Research Data Management for Trustworthy Science. An interview with Johan Philips

Johan Philips holds MA degrees in Informatics (Computer Science) and Artificial Intelligence from KU Leuven. In 2012 he obtained a PhD in robotics and has since worked as a postdoctoral researcher at the KU Leuven robotics lab. Recently, Johan obtained a permanent position within the Research Management staff as a Research Expert on Reproducible and Trustworthy Science, with a focus on automation and technology to improve trustworthiness. .

What is research data management and why should people care?

To give you my brief definition: research data management is about how to obtain, keep and preserve your data in an orderly fashion. In the case of our lab, this interest in research data management infrastructures and best practices has grown bottom-up. We are for instance involved in my research projects that are being run on a European scale and that deal with applications of robotics in a range of different contexts. This means we have to communicate with many different partners and stakeholders, and that the management of the data that are generated or that need to be analyzed becomes more and more complex.

This trend can of course also be noticed outside of our own lab context. It appears to be the case that research in general takes on increasingly large proportions: research teams are growing, people tend to generate more data, the experiments are being conducted on a much larger scale. So thinking about how to properly manage the data that are at the base of these projects is an important future challenge.

Can you give some examples of projects that you have undertaken to facilitate the management of research data?

Because of my computer science background, my role in many projects has been to design, set up and manage the required software. This for instance included implementing and calibrating tools required to store the data properly and creating databases to store meta data.

Within our department, I have recently rolled out a research data and research software management infrastructure, MechCloud. This platform allows researchers to safely store their research data and professionalize the management of their research software. To achieve this, I looked at the evolution of different techniques that are also used in professional IT companies, such as DevOps – a methodology that promotes rapid prototyping but connecting Development with Operations.

Together with a small team of about 4 people, including the local IT office, I designed and set up MechCloud, and our first release was in September 2017. Since then, interest has grown fast and currently it is being used by another ten to twelve research groups.

When it comes to educating other researchers in the field of RDM, I do not believe that every scholar should have all of the knowledge to set up their own data management infrastructures. Rather, we choose to give courses on how researcher can use the software that we provide. This to me is crucial to the role of so-called data stewards or research software engineers: they should be people that have a background in both the research as well as the technological side of things. This allows them to quickly help researchers. If no such help is available, it is still possible for scholars to build their own infrastructures, but these tend to stop working as soon as they leave the institution or finish the project.

### [Request 1]
Quote the interview on research data management from "Johan Philips holds" through "improve trustworthiness. .".
### [Request 2]
Reproduce all of the records with "chevron" replaced by "arrow icon", keeping everything else the same. Leave the pictures out.
The text above and the records that follow have no connection to each other.

### [Dataset]
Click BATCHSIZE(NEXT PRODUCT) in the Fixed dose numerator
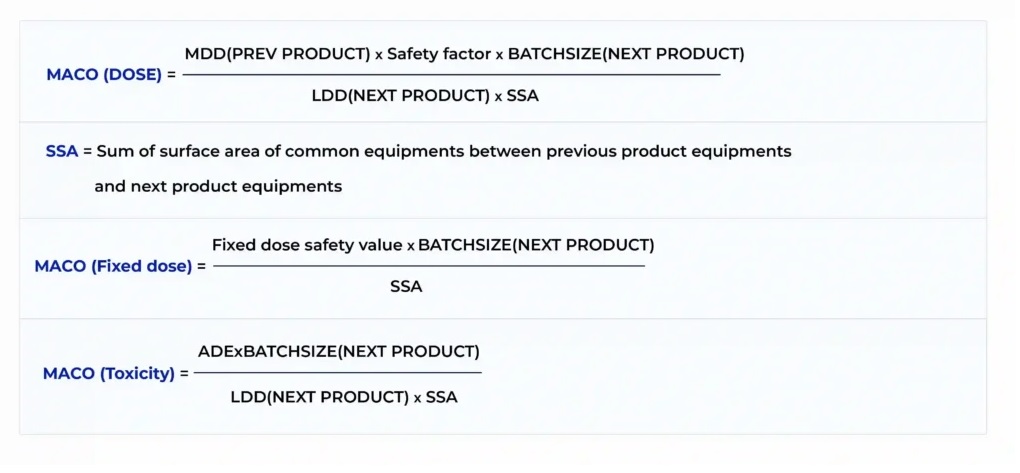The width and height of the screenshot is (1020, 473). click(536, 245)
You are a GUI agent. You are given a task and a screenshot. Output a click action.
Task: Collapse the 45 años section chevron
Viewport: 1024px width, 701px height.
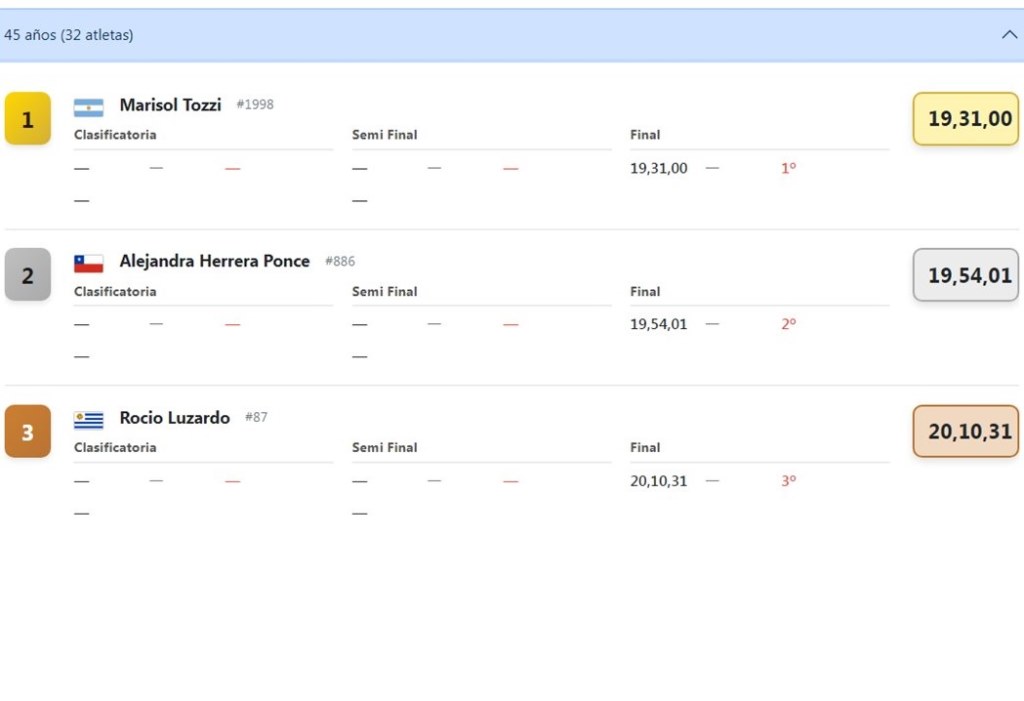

### [Full output 1]
Johan Philips holds MA degrees in Informatics (Computer Science) and Artificial Intelligence from KU Leuven. In 2012 he obtained a PhD in robotics and has since worked as a postdoctoral researcher at the KU Leuven robotics lab. Recently, Johan obtained a permanent position within the Research Management staff as a Research Expert on Reproducible and Trustworthy Science, with a focus on automation and technology to improve trustworthiness. .

### [Full output 2]
Click BATCHSIZE(NEXT PRODUCT) in the Fixed dose numerator
The width and height of the screenshot is (1020, 473). click(536, 245)
You are a GUI agent. You are given a task and a screenshot. Output a click action.
Task: Collapse the 45 años section arrow icon
Viewport: 1024px width, 701px height.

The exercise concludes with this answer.